New novel ways of treating hearing loss are always being researched by scientists.
These new advances are often aimed at “curing” hearing loss in ways that have previously proven impossible. Here are some of those advances:
- Stem cell therapies: These treatments make use of stem cells from your own body. The idea is that new stereocilia can be produced by these stem cells (those delicate hairs inside of your ears). Studies with mammals (like rats and mice) have shown some promise, but some form of prescription stem cell gene therapy still seems a long way off.
- Progenitor cell activation: So the stereocilia in your ear are being produced by your body’s stem cells. The stem cells become inactive after they develop stereocilia and are then known as progenitor cells. New therapies seek to reactivate these progenitor cells, stimulating them to once more create new stereocilia. Encouraging results for these new therapies have come from early human trials. Most people noticed a significant improvement in their ability to hear and understand speech. How long it will be before these therapies are widely available, however, isn’t known.

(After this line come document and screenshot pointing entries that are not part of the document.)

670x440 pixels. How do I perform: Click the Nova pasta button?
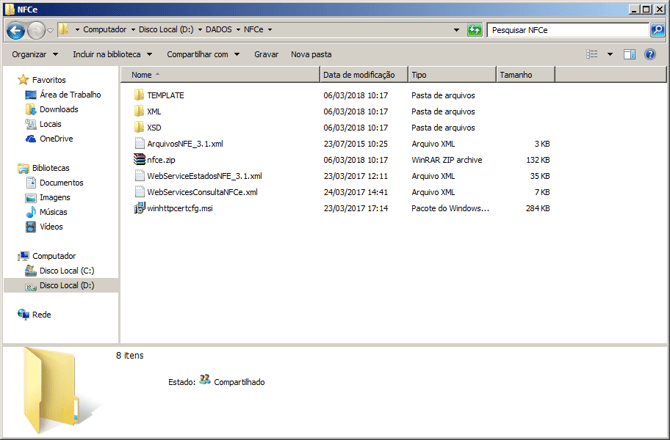click(310, 54)
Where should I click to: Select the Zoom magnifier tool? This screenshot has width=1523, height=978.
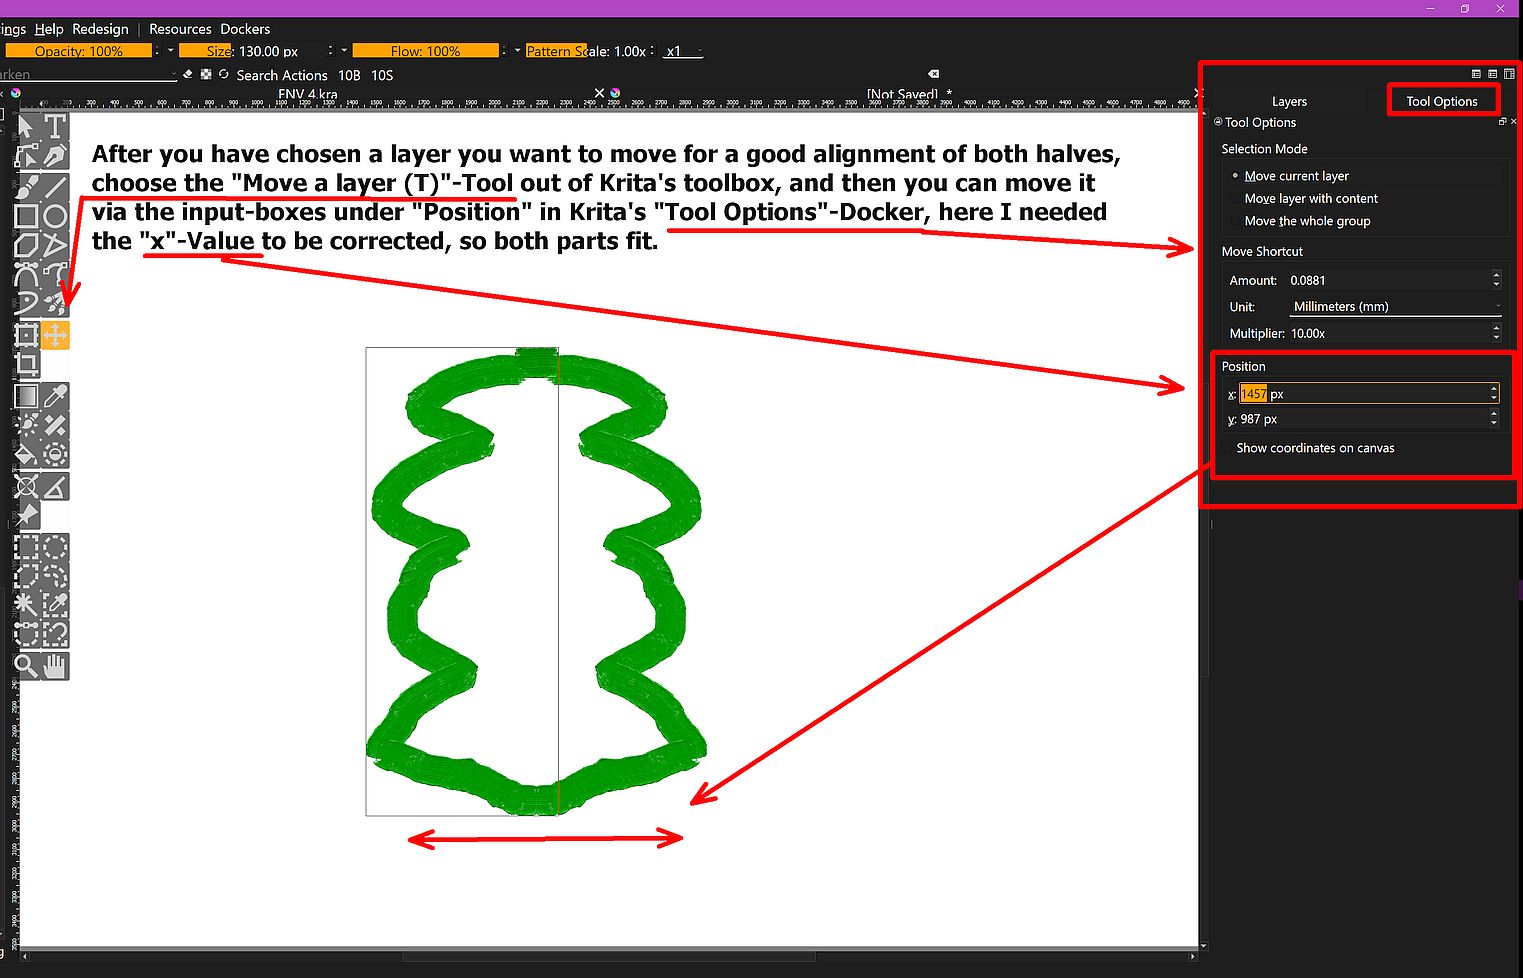pyautogui.click(x=26, y=665)
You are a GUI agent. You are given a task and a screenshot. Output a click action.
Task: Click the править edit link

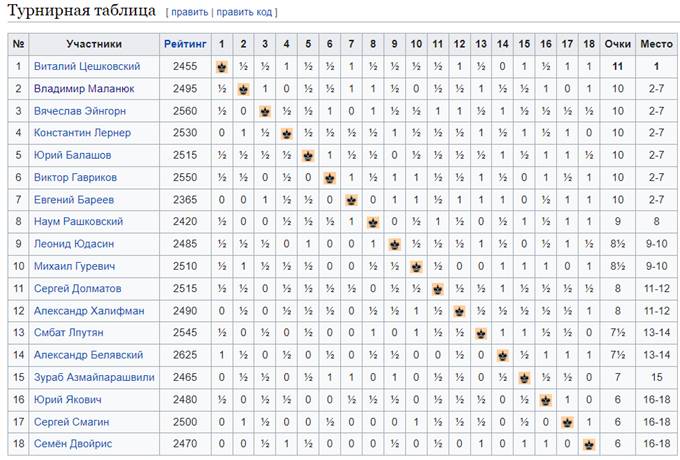[190, 12]
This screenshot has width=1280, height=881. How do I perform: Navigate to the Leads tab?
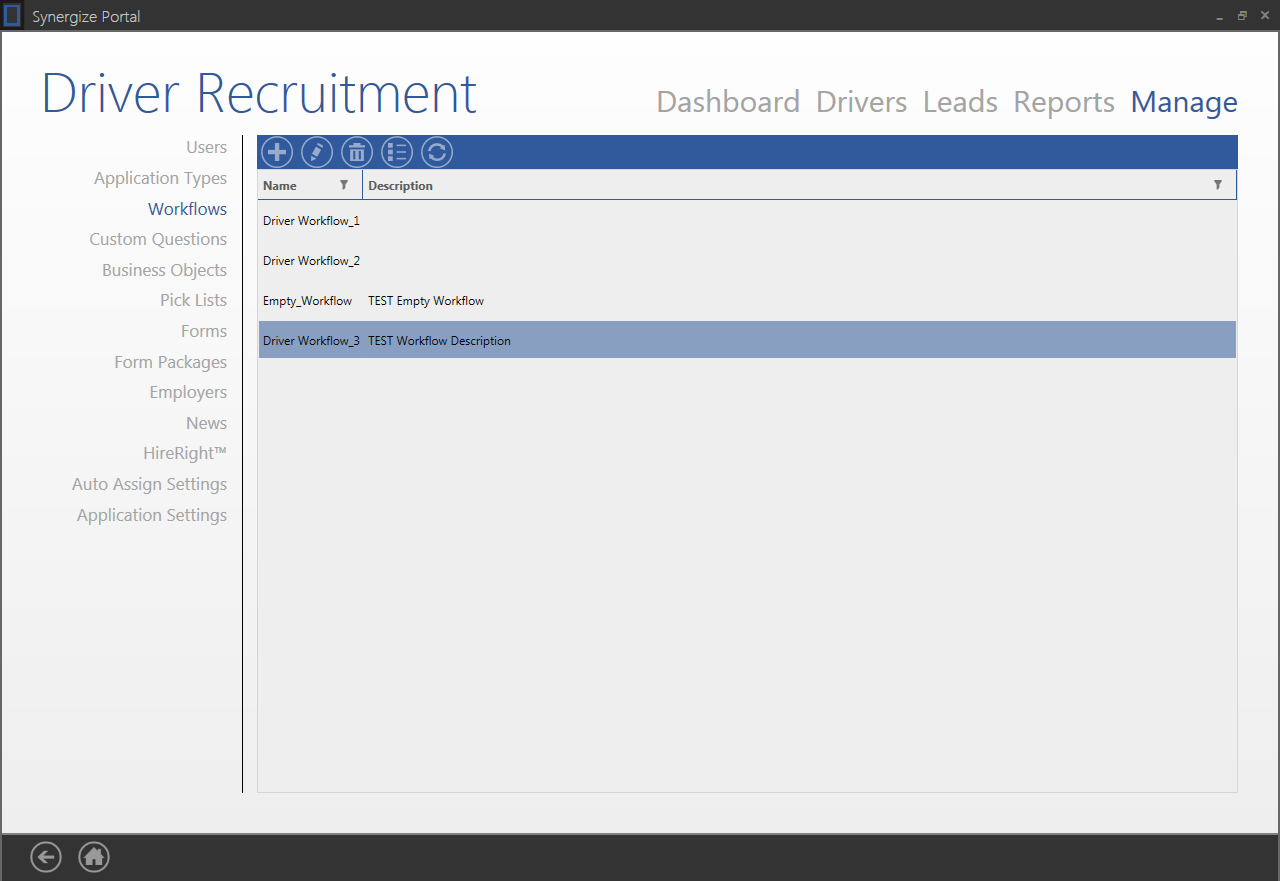(x=960, y=102)
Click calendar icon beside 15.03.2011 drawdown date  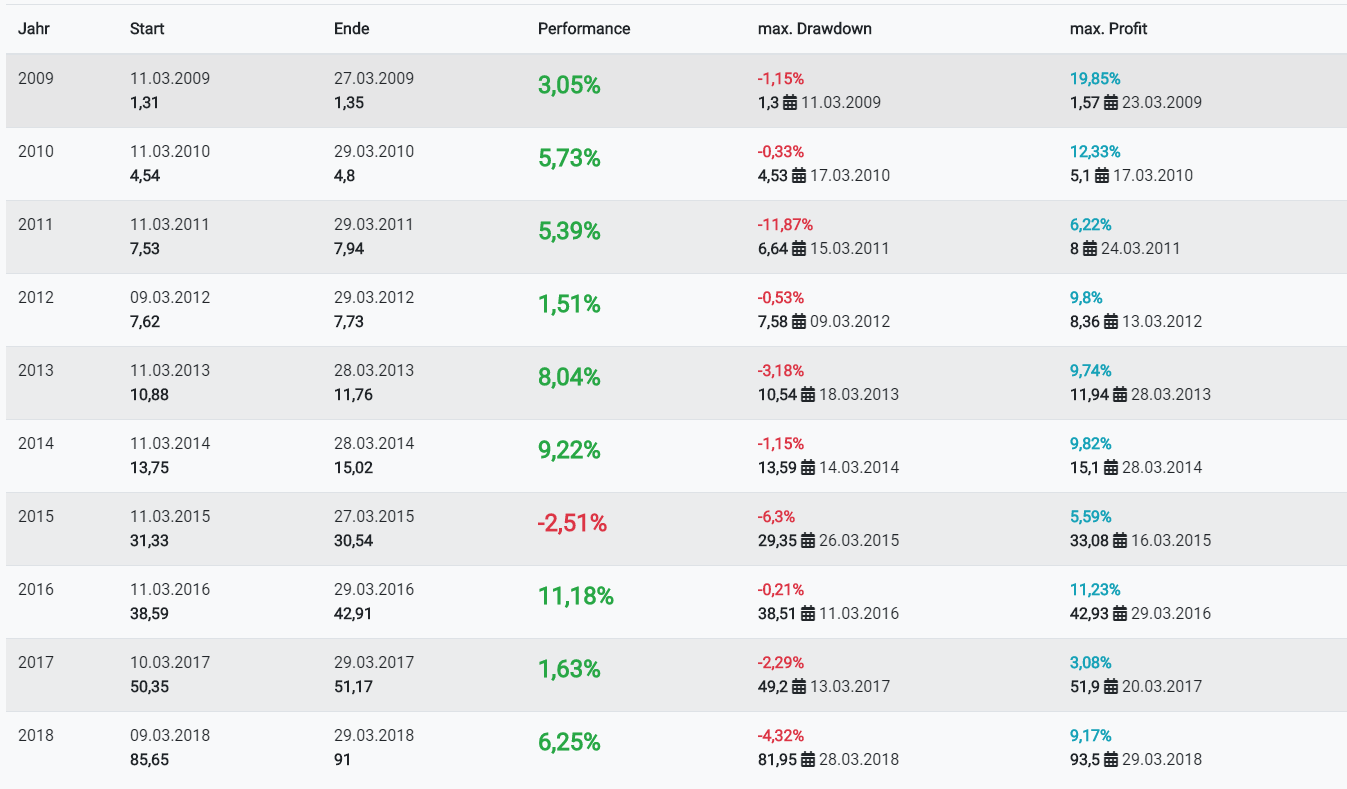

- GFI1 Protein: There’s a protein which has been identified by researchers that is essential for the regrowth of stereocilia. Researchers are hoping that they can get a better concept of how to get these stereocilia to grow back by identifying this protein. This treatment is very much still on the drawing board and isn’t widely available yet.
Don’t wait to have your hearing loss treated
There’s a lot of promise in these innovations. But let’s remember that none of them are available to the public at this point. Which means that it’s wise to live in the here and now. Protect your hearing today.